While a theoretical ROC curve is a continuous function that varies over the 0 to 1 critical probability threshold range in infinitely small increments, the nonparametric ROC curve plotted in the IBM SPSS Spark Machine Learning Library will be a finite set of points connected by straight line interpolations. The points correspond to critical probability thresholds dividing the 0 to 1 probability range into 400 equally-spaced intervals of 0.0025, with points defining any intervals not containing predicted probabilities for the data removed. The number of plotted points will thus be the minimum of 401 and one more than the number of distinct predicted probabilities found in the data, which is typically the number of distinct covariate patterns.

Hovering over each plotted point will reveal a pop-up tool tip that shows the coordinate point values for false and true positive rates, as well as the probability threshold for classification. These values illustrate the fact that the ROC curve summarizes in a graphical form results from a number of confusion matrices or classification tables, each based on a different probability threshold for classifying observations.

The area under the ROC curve (AUC) is a popular summary measure of classification performance for binary classifiers. The diagonal line representing random classification divides the ROC curve space in half and corresponds to an AUC of 0.50. A model that is able to perfectly classify responses and non-responses would have an AUC of 1.00, though this is seldom seen in practice and results in non-existence of maximum likelihood estimates of one or more parameters in a logistic regression model. Typical ROC curves will have AUC values between 0.50 and 1.00. Any ROC curve with an AUC values less than 0.50 could be transformed into a curve with an AUC value above 0.50 simply by reversing the decision or group assignment rule.

While no single measure can capture all aspects of the performance of a classifier, the area under the ROC curve measure has some attractive properties as a summary measure. One is that it summarizes the performance of the classifier over the whole range of possible thresholds, not requiring the analyst to choose a single classification cut point. Also, the AUC gives the probability that a given classifier will rank a randomly selected positive observation higher than a randomly selected negative observation, which connects it to the Wilcoxon-Mann-Whitney sum of ranks test. It can also be standardized to where the chance level of 0.50 becomes 0 and the maximum possible value remains 1.00 by calculating G=2AUC-1, which is also known as the Gini coefficient, and is equal to twice the area under the curve and above the chance classification level reference line.

One important advantage of the AUC measure over some other measures, such as overall classification accuracy, is that the ROC curve is based on two quantities (true and false positive rates) that are calculated from distinct parts of the observed data, actual positive and negative observations. This results in the ROC curve and the AUC measure being insensitive to changes in the relative proportions of positive and negative observations. Overall classification accuracy, on the other hand, in addition to requiring specification of a single cut point, can be highly dependent upon the relative proportions of positive and negative observations.

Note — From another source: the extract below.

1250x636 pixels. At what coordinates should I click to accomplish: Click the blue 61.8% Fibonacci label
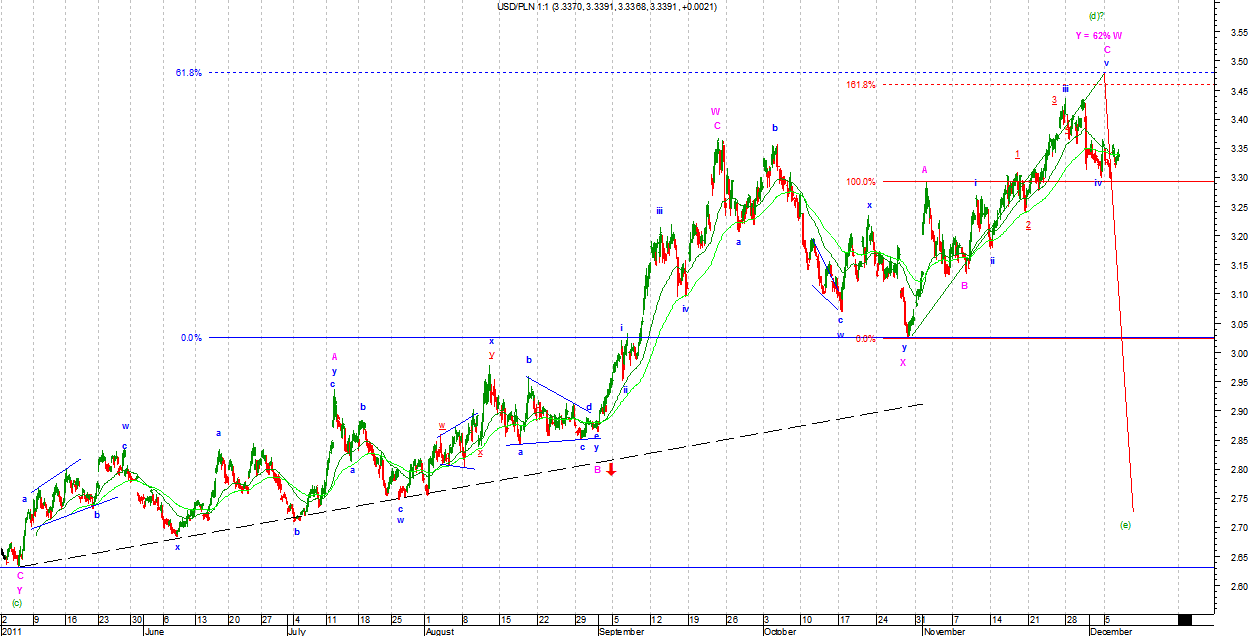187,73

There are dangers however in using the AUC to compare the performance of different classifiers. For example, if the ROC curves cross, it is possible for one classifier to produce a higher AUC value but to have inferior performance at critical probability thresholds that would be most useful in practice. Also, although the ROC curve and the area under it are insensitive to the relative proportions of positive and negative observations, they are dependent upon the distribution of the prediction scores. This implies the use of different assumptions of costs of misclassifications for different classifiers, making comparisons potentially akin to comparing measurements in different units.